Mostly mountainous, Laos is thickly forested at least for the time being, which made the lack of birds all the more puzzling.  In my week in Northern Laos, I never heard a bird call or sing.  There simply weren’t any for they had all been eaten long ago.  In order to add poultry to their diet they now raise plenty of chickens and ducks. I saw a man happily herding about twenty ducklings down the highway, laughing while traffic stacked up behind him. Like most of the countries I visit, roosters began crowing before dawn, but there were no bird songs, calls or tweets. I suppose they keep ducks because of the rice paddies.

The people I met in the countryside seemed happy and relaxed.  Lots of young mothers with babies.  Intact, large families, eating meals together with both men and women taking turns holding the baby. Like Northern Thailand, Laos is home to any number of ethnic groups, what we call “hilltribes” in Thailand, living in impoverished villages in houses that looked like chicken coops, but they seemed pretty happy, too.  Children would wave and laugh as we drove by on our rented motor scooter.

In such a tranquil setting, it seems hard to imagine that Laos is the most heavily bombed place on earth. We dropped more explosives on Laos than were dropped by the Allies in all of the Second World War. For eight years we spent about eight billion dollars in dropping explosives onto what we called the “Ho Chi Minh trail.”  We were not at war with Laos (for that matter, we weren’t officially at war with Viet Nam either) but nevertheless we bombed them daily.  Even when truces caused us to pause our bombing of Viet Nam, we continued bombing Laos.  As we drove through one area, I noticed that each farm house had a fish pond nearby.  The little ponds were scattered about randomly.  I imagined hard-working farmers digging these ponds until I realized they were bomb craters!

There is still a lot of unexploded ordinance around, especially cluster bombs, which resulted in shiny little balls that Laotian children have been warned not to play with.  There are even a few five-hundred pound bombs lying in the mud, waiting to detonate when a farmer plows his field or walks through the woods. The mechanics of explosives resist corrosion. Heck, there is unexploded ordinance from the First World War still giving French farmers trouble in fields near Verdun.

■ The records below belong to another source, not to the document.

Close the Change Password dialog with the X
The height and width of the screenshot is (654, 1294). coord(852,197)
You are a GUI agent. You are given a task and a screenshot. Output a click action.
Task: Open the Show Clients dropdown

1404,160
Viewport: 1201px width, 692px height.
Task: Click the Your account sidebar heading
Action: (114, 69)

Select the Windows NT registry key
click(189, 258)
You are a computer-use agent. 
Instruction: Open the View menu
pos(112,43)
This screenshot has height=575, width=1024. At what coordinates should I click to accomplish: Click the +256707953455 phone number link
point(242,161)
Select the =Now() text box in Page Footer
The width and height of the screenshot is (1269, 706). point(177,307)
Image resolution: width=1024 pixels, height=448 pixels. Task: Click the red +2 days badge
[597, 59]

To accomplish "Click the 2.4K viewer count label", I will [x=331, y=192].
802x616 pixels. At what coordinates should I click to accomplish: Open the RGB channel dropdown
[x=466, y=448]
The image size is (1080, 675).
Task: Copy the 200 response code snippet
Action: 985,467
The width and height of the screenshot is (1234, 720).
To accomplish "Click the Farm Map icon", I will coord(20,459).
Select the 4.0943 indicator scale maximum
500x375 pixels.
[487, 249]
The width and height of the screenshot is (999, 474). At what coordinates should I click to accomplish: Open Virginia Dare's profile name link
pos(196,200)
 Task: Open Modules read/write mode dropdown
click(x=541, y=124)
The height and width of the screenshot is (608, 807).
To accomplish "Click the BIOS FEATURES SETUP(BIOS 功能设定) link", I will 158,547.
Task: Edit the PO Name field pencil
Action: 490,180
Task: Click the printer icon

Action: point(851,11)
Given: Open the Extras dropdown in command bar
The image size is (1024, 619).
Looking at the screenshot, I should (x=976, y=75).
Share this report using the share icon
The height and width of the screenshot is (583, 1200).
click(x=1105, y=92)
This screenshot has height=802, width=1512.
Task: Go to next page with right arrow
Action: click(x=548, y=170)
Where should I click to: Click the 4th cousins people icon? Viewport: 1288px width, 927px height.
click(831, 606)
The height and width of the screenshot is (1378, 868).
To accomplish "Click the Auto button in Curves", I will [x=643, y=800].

When our campaign of fiery persuasion finally ended, Laos became a communist state about the same time Vietnam did, in 1975.  Vietnam has since prospered, but I’m afraid Laos has not been as lucky.  Vietnam has the ocean, but Laos is land-locked and extremely mountainous. The Chinese are encouraging the Laotians to cut down their forests so they can practice monoculture, and to damn their rivers so they can build hydro-electric dams and sell the energy to China, but I’m hoping these measures will meet some resistance.

Out of my eight days in the country, I think we spent 22 hours in travel. I seem to have a knack of picking the worst itinerary possible when planning my trips.  I look at a map and think, “well, it only looks like sixty miles.  Can’t take more than a couple of hours.” Then I find that it takes half a day to go that distance, and inside a hot, crowded mini-van, that half-day is spent lurching from side to side down roads so irregular they defy description.

One such morning our companions were two girls, aged about 14 and 11, who were headed back to their home town because their mother had just died.  She was 35. Even though Laotian is closely related to Thai, I was never able to understand the cause of her death. After a preliminary and obligatory display of sadness, the sisters entertained all of us by shrieking with laughter each time the van bottomed out on an especially deep pothole.

It’s a wonderful thing when people can hold onto joy despite their problems. And it was a joyous moment the afternoon we crossed the border back to Thailand where busses were air-conditioned, the roads paved, and my ATM card started working again.  The next morning at our hotel in Chiang Rai, I heard birds in the tree outside our window welcome the dawn.